UPDATE: Alice Garner appeared on the brain's trust panel for The Einstein Factor last night (Saturdee).

11 comments:

DS said...

Hooray for Puncher & Wattman. I think they are publishing some fantastic things.

Alexis, Baron von Harlot said...

Hear, hear. This Helen Garner and the Meaning of Everything job is the brilliantest book I've read all month (despite stiff competition from Jean-Jacques Rousseau, Harriet Jacobs, Helen Garner and Anthony Burgess). Anything containing the phrase, "flushed by the reckless consumption of gingerbread", gets my vote.

Ampersand Duck said...

Goodness me, what self-discipline you have! I would have rushed up, slobbering and gushing and made a COMPLETE arse of myself. I have been trying to work up the courage to write to HG for decades. It's on my 'to do before I die' list. Or maybe that should be 'to do before she dies' list.

Ampersand Duck said...

I also seem to see AG regularly at the Canberra airport and have the same urge. Luckily my luggage is always to heavy to allow me to rush over. Phew!

Ampersand Duck said...

GAH *too*

OK, I'll leave now. See you at the scrabble board, where letters know how to behave themselves.

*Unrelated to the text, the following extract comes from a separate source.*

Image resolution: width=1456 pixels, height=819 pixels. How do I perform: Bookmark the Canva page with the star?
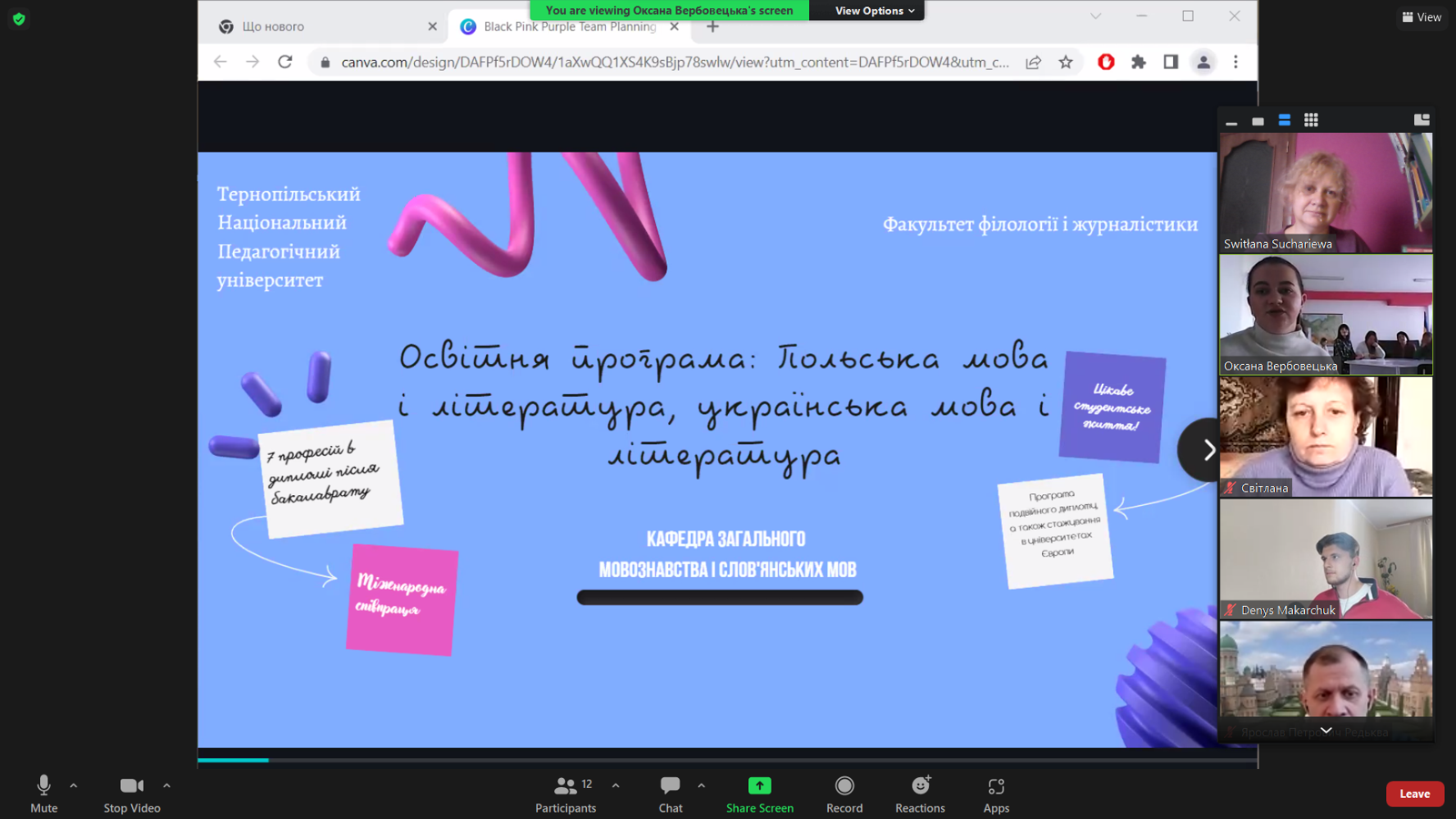1065,62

Alexis, Baron von Harlot said...

Yep, noone can describe what it's like to be a six year old who needs to poo quite like Helen Garner can. Still not sure about The First Stone ... she suggests that a woman who's sexually harrassed should knee her harrasser in the groin rather than initiate grievance proceedings. This is stupid advice, and ignores the fact that if you've privately assaulted your overlord he can make your existence untenable in all sorts of sex-unrelated ways, but I wonder if it's just advice that's badly thought through rather than advice that's deliberately anti-feminist.

Martin Kingsley said...

The knee is certainly more immediately satisfying, I'm forced to agree, as I'd personally prefer the cash, and of course the public humiliation of mine enemy. I can always tie him to a kitchen chair and immolate 'em with a twenty's worth of high-octane petrol at a later stage. You've got to remember to look out for number one. Torture-murder for pleasure and profit just ain't simple like it used to be, back in the day.

Martin Kingsley said...

"but I'm forced", even.

Anonymous said...

I don't think Garner's eventual conclusion was that a knee to the groin is the solution. She writes at length in the book about the kind of polite "passivity" which comes over women when they receive an unwelcome advance and how that passivity makes kneeing or slapping or anything of the sort inconceivable (I recognised what she meant from my own experience). Certainly she says something like that at the beginning, but the book's really an extended meditation that she's puzzling out as she goes along and it's much more conflicted and nuanced than it initially seems. Notwithstanding the fact that using a real case and the circumstances of real human beings as the basis for her meditation is problematic, her beef seems to be not with seeking grievance procedures per se, but with the particular route taken in this case (ie- going to the police and pursuing the matter through the courts, rather than through the mechanisms of the institution itself). The young women in the case do seem to have been very poorly advised and I do agree that the court was never going to come to a solution which would be satisfying and free of trauma for either party.

TimT said...

'Initiate grievance procedures' sounds like a sub-routine in the emotional centres of a robots brain: ie, ZORGAX IS DEAD: INITIATE GRIEVANCE PROCEDURES!

Yes: I have nothing substantial to talk about (but I have an excuse! it's 7.30 in the morning!)

Anonymous said...

No, you have a good point. It's interesting the way the customary language obviates the personal, with the suggestion that the appropriate outcome will be equally impersonal.